The Olympics Unleashed tour has travelled across Far North Queensland visiting Aboriginal and Torres Strait Islander communities and schools throughout the region during November.

Wulli Wulli and Goreng Goreng woman, and Tokyo 2020 beach volleyball silver medallist, Taliqua Clancy, was one of the Olympians who inspired young people on the tour.

Clancy spoke to the National Indigenous Times about the importance of the trip and visiting Indigenous communities.

“To be able to come to these communities and talk with the kids, I think, is huge,” she said.

“To be able to see them and tell them, ‘hey I was just like you once upon a time’, perhaps that can inspire them to work hard, study hard, and go achieve their dreams.

“As a kid I remember seeing athletes that looked like me on TV and realising that I could be at the Olympic Games too.”

“Being able to see them in person is just an extension of that very idea — I think it can be really powerful.”

Photo supplied Australian Olympic Committee

The trip visited Thursday Island, Horn Island, Yarrabah and Lockhart River.

Dual Olympic boxer Brad Hore and former basketballer Danny Morseu joined Clancy on
the trip.

The Olympians got to tell their stories with the aim of helping the children see the connection between aspirations and goals.

Clancy told the National Indigenous Times the highlight of the trip for her was “having
the opportunity to connect with so many young people in these regional communities”.

“To see all their smiling faces, and to be welcomed with such open arms, it reminds you why you do it,” she said.

“Why you put in all those long hours in the gym, to hopefully inspire even one young kid to get involved with sport.”

Photo supplied Australian Olympic Committee.

Australian Olympic Committee chief executive Matt Carroll hopes the tours will inspire the children to aim high.

“Olympics Unleashed began right here in Queensland, at the Queensland Academy of Sport, and since then Olympic athletes have inspired more than 120,000 students right across the State from Brisbane to some of the most remote communities,” Mr Carroll said.

“This program continues to help students in all communities to find their passion, that it is OK to fail and pick yourself up, and encourage them to have a go at sport.

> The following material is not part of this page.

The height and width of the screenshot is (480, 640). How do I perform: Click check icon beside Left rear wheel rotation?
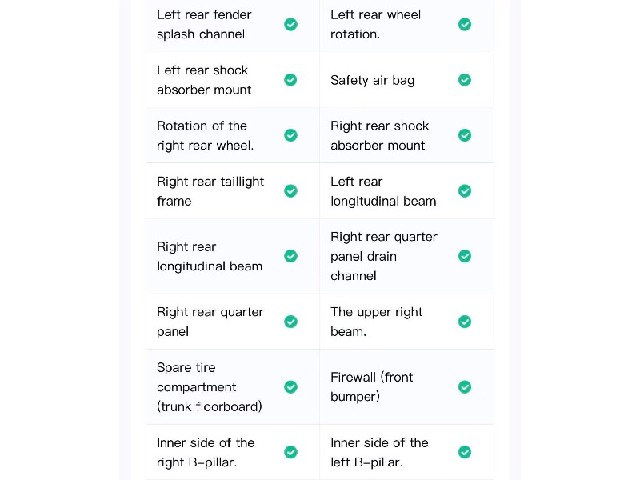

“As we head towards the Brisbane 2032 Olympic and Paralympic Games, we want children everywhere to dream big, set goals and live healthy lives.”

The AOC is hopeful Indigenous representation in both the Paralympics and Olympics will increase.

This year, Australia had its largest ever contingent of Indigenous athletes at the Tokyo 2020 Games, with 16 First Nations competitors among the national team of 486.